Oyster's Matthew Shatz on Helping Publishers Tap Next Generation of Readers
Matthew Shatz is the head of strategy and partnerships at Oyster.
What led to Oyster's creation?
Based on my conversations with the three co-founders, there were three factors that when put together spelled a big opportunity.
I think one factor was the growth in mobile devices, smartphones, and tablets coinciding with the growth of ebooks. There was a huge hockey stick there on the consumer side.
I think the second thing from a consumer side was that there was a clear trend that has only grown since then -- consumers really love the access model. The convenience of having content at their fingertips is really powerful for consumers, as shown by Spotify and Netflix, which had already gained some momentum.

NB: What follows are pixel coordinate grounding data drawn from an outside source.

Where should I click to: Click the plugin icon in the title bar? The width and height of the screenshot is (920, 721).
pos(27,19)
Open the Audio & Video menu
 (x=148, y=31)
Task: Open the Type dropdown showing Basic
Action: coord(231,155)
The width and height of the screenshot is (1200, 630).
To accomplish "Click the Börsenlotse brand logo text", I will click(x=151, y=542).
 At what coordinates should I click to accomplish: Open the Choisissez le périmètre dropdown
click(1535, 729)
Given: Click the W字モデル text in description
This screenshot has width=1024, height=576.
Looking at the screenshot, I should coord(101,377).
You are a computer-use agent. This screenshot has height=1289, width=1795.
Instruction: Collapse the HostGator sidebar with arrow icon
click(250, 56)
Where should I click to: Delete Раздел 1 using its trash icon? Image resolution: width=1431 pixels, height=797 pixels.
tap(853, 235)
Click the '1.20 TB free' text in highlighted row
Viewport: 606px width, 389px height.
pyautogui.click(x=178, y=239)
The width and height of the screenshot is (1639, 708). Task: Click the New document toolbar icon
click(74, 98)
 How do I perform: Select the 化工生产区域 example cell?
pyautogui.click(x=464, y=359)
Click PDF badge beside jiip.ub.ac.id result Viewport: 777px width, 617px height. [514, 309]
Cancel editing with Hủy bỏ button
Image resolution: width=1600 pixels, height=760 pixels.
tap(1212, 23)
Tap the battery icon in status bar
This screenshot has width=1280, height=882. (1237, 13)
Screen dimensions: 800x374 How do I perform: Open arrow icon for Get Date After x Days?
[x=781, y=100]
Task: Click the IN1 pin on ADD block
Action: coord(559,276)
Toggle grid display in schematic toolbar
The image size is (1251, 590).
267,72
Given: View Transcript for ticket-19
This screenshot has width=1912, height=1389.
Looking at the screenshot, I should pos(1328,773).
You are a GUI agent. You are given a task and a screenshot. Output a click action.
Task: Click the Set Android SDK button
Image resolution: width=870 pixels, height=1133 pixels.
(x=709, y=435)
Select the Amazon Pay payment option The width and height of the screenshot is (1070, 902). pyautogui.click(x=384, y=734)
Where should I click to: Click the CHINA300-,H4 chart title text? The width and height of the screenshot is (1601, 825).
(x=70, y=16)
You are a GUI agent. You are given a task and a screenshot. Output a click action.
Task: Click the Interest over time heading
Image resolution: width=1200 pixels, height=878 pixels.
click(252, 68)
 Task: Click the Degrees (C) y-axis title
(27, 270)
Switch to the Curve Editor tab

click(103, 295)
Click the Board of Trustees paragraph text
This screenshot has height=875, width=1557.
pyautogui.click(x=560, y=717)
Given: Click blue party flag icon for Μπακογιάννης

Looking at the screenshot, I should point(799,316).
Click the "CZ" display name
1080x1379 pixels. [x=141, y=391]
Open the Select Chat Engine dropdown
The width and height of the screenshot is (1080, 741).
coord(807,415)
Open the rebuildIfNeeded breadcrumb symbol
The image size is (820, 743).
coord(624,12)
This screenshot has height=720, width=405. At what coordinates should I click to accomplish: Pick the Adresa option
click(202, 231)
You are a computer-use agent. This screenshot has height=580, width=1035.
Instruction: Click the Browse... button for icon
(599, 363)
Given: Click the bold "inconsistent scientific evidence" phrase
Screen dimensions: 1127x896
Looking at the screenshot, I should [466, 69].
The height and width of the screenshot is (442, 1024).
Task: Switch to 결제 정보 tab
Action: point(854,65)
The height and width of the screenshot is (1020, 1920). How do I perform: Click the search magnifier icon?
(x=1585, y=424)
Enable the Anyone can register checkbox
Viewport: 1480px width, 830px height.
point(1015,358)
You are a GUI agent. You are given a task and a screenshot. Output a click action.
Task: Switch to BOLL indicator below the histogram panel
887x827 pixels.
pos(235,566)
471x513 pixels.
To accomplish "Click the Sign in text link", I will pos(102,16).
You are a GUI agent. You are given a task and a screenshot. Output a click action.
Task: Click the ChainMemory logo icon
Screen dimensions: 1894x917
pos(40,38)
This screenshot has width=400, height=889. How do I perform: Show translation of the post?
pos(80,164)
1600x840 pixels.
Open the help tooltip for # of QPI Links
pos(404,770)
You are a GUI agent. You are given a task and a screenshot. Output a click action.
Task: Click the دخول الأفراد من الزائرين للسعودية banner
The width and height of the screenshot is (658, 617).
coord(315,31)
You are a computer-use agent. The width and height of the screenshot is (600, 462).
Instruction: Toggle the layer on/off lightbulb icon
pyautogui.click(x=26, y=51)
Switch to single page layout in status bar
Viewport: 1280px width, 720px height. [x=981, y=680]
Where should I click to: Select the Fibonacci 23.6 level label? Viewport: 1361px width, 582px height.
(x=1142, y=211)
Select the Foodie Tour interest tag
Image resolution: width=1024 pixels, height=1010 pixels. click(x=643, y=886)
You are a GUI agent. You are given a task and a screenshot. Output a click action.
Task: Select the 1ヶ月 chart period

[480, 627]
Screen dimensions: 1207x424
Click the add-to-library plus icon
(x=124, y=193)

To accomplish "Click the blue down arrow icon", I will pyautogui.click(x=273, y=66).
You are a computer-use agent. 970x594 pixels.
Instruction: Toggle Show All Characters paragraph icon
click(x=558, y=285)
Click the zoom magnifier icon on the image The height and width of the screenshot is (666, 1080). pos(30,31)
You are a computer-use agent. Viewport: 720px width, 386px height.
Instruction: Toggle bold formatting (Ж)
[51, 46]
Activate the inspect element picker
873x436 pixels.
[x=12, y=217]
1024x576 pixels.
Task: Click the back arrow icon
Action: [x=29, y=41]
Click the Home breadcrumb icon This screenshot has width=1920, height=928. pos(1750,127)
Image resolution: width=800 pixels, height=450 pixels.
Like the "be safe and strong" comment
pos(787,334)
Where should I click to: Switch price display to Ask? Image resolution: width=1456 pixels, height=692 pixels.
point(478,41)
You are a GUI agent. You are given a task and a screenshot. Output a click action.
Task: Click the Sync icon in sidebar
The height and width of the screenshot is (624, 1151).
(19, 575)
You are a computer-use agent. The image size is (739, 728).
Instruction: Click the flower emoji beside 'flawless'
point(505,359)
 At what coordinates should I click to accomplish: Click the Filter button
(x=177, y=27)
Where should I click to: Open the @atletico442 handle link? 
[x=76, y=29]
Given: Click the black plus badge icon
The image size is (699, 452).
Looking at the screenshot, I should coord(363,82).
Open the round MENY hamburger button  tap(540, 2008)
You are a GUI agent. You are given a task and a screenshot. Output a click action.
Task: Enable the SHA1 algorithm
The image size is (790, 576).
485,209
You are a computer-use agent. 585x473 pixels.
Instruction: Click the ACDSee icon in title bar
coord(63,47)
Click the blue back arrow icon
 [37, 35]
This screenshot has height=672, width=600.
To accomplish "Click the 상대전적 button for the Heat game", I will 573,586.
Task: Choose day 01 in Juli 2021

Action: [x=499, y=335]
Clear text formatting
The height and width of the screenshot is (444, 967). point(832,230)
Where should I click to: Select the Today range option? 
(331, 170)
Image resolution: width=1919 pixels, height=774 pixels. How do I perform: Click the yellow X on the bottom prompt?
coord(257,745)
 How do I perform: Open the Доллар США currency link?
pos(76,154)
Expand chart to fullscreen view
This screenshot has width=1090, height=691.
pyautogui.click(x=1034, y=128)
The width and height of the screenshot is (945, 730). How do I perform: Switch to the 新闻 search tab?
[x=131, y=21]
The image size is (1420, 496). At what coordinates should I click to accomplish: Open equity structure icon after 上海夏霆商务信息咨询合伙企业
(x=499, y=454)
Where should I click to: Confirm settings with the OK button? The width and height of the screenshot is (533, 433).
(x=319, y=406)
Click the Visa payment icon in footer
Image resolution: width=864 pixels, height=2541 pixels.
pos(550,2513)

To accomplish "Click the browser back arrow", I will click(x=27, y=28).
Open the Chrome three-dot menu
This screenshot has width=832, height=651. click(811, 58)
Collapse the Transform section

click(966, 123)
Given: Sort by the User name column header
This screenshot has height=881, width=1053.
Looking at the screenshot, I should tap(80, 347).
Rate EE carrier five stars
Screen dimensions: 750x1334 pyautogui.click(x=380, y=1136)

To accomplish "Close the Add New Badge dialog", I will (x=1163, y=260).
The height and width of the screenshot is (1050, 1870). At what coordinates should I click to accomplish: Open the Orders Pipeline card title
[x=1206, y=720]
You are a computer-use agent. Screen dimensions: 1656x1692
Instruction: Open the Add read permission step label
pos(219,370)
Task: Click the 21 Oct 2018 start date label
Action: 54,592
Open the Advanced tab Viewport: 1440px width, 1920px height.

The third factor is the publishing industry piece -- a huge channel shift was going on at the time. Borders had just gone through bankruptcy and was shutting down. The Department of Justice's inquiry into Apple was in full swing, so Apple's place in the future of the business was very uncertain. Barnes & Noble was facing, and still is today, uncertain prospects. I think the channel shift created several opportunities for Oyster.
What solutions does Oyster bring to the industry?
Publishers talk a lot about how to solve discovery for books. Lots of retail stores are closing which is obviously the largest platform for traditional discovery. I think this model has really solved those problems. One of the stats we often share about discovery is that for every one book a user reads on Oyster, they will begin reading four more.
We're focused now on continuing to increase discovery and there are multiple paths to achieve this. It's getting more subscribers. It's building an Android app so we can reach more users. There are a lot of tentacles, if you will, off of our central goal, which is to increase readership for books that otherwise wouldn't have it. That's what we're focused on.